# finally Oct 10 and 11....



## off route II (Sep 28, 2007)

pretty nice little spur of the moment trip, 1 for 2 on blue marlin, tuna, mahi, and wahoo.

http://vimeo.com/142328953?utm_source=email&utm_medium=clip-transcode_complete-finished-20120100&utm_campaign=7701&email_id=Y2xpcF90cmFuc2NvZGVkfDUzOTA2MTJjMzJiNWJkNzEwOGRiMWJkOWZiMDdiYWE2Njg5fDcyNjUzNjB8MTQ0NDc4OTU3NXw3NzAx#share


----------



## seanclearly (Sep 28, 2007)

Good Job fellas!
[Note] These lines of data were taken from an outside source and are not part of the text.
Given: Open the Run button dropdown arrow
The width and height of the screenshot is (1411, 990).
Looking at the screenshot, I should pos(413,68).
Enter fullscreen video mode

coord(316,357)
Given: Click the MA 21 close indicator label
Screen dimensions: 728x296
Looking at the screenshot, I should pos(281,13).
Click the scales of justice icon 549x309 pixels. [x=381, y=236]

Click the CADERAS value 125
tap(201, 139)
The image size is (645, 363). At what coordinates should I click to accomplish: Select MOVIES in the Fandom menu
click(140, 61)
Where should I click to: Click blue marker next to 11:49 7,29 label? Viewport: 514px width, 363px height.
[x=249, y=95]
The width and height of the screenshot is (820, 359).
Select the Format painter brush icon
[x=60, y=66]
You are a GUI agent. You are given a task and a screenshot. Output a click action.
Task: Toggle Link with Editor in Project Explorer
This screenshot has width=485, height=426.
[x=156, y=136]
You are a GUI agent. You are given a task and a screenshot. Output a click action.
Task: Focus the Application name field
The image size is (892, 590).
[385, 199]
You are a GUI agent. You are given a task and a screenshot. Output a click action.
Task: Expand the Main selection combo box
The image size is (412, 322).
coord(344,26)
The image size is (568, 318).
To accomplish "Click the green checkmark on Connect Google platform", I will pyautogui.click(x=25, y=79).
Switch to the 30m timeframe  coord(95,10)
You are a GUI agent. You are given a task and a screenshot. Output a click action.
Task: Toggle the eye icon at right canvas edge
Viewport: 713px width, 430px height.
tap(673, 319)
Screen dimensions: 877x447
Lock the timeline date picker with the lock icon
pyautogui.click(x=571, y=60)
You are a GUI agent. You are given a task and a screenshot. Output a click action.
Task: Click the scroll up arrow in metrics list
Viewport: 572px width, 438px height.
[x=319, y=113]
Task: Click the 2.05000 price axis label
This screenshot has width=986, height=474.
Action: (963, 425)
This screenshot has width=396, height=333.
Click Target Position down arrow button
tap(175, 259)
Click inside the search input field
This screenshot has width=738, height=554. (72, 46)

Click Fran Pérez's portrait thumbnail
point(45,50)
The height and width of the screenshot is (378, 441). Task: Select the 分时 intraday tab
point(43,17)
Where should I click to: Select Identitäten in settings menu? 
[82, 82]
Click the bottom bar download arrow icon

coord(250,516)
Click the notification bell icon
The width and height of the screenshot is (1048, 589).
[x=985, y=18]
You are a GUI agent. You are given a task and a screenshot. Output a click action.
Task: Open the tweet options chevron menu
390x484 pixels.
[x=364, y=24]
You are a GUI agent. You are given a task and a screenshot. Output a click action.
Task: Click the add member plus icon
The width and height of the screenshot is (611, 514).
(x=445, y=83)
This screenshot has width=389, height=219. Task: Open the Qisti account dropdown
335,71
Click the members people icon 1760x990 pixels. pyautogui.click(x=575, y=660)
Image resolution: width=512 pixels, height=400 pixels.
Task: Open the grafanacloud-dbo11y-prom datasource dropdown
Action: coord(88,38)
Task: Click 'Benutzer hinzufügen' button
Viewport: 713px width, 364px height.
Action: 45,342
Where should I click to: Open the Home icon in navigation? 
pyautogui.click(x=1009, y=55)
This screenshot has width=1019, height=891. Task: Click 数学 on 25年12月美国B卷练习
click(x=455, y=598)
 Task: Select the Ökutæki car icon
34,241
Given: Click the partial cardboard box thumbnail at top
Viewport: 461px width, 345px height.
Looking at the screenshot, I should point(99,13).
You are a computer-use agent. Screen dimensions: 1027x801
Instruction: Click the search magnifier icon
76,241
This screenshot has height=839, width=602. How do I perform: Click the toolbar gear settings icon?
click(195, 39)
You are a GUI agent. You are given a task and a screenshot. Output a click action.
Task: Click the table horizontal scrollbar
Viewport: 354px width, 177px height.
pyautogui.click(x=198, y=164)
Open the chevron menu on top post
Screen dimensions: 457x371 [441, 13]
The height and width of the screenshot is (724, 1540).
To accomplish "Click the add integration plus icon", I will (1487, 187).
Way to get it done!


----------



## 706Z (Mar 30, 2011)

Those were a great couple days,lots of fish were caught!Good job on the pointy nose!


----------



## atlantacapt (Oct 2, 2007)

pretty work guys! Rough out there, huh?


----------



## Chris V (Oct 18, 2007)

Awesome trip guys. Nice variety


----------



## TN-Trout Head (Sep 23, 2014)

That marlin video was fantastic, congrats! Suffice to say, you guys loaded the coolers as well.


----------



## lobsterman (Sep 30, 2007)

Awesome video and fine sled too.


----------



## MSViking (Oct 11, 2007)

Glad you were able to get out and enjoy your boat and the awesome weather! Congrats on the fish as well, nice job all around!


----------



## Bill Me (Oct 5, 2007)

Awesome! Good stuff. I would love to eat that hoo.


----------



## dorado74 (Oct 16, 2007)

Awesome!! Great job Captain!


----------



## Xiphius (Oct 10, 2007)

Nice offshore slam with a blue to boot.


----------